(SHORT PROBLEM): Express the lines of the listing below, from the line containing "Task: Click the Cut scissors icon" up to and including the line containing "pos(212,500)", as a JSON list of strings with one string per line and blank lines omitted.

====== INFORMATION GIVEN

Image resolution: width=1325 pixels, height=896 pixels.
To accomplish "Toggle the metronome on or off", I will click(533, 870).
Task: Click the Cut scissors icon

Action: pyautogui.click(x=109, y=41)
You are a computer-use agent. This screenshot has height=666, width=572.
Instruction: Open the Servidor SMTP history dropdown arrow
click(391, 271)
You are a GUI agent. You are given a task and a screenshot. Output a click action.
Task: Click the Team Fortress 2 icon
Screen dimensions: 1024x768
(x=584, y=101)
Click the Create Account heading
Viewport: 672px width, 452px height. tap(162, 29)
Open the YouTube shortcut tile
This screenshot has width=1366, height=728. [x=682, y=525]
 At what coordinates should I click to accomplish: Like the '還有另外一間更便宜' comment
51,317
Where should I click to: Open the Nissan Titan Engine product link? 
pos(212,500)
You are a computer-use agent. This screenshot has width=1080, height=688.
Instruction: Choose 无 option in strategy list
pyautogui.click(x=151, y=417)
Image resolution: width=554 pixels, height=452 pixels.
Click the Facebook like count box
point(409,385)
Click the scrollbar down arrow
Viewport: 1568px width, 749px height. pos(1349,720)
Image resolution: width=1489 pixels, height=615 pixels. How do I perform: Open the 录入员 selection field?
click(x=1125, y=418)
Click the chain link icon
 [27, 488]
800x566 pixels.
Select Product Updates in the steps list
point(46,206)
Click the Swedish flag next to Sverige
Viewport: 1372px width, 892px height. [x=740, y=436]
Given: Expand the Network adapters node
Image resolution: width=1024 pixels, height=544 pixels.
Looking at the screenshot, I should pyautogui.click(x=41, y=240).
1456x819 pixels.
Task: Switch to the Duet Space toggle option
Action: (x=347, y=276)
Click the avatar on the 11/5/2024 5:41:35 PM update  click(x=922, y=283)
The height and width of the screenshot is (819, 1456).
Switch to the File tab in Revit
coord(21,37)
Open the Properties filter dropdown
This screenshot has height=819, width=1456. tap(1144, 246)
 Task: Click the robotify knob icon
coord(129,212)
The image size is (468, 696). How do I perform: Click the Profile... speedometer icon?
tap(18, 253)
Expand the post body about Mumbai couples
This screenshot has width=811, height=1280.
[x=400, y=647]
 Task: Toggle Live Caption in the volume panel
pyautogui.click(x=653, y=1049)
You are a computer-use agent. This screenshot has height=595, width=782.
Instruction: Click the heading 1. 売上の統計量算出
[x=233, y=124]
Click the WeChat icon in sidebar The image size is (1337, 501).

============

(THE ANSWER):
[
  "Task: Click the Cut scissors icon",
  "Action: pyautogui.click(x=109, y=41)",
  "You are a computer-use agent. This screenshot has height=666, width=572.",
  "Instruction: Open the Servidor SMTP history dropdown arrow",
  "click(391, 271)",
  "You are a GUI agent. You are given a task and a screenshot. Output a click action.",
  "Task: Click the Team Fortress 2 icon",
  "Screen dimensions: 1024x768",
  "(x=584, y=101)",
  "Click the Create Account heading",
  "Viewport: 672px width, 452px height. tap(162, 29)",
  "Open the YouTube shortcut tile",
  "This screenshot has width=1366, height=728. [x=682, y=525]",
  " At what coordinates should I click to accomplish: Like the '還有另外一間更便宜' comment",
  "51,317",
  "Where should I click to: Open the Nissan Titan Engine product link? ",
  "pos(212,500)"
]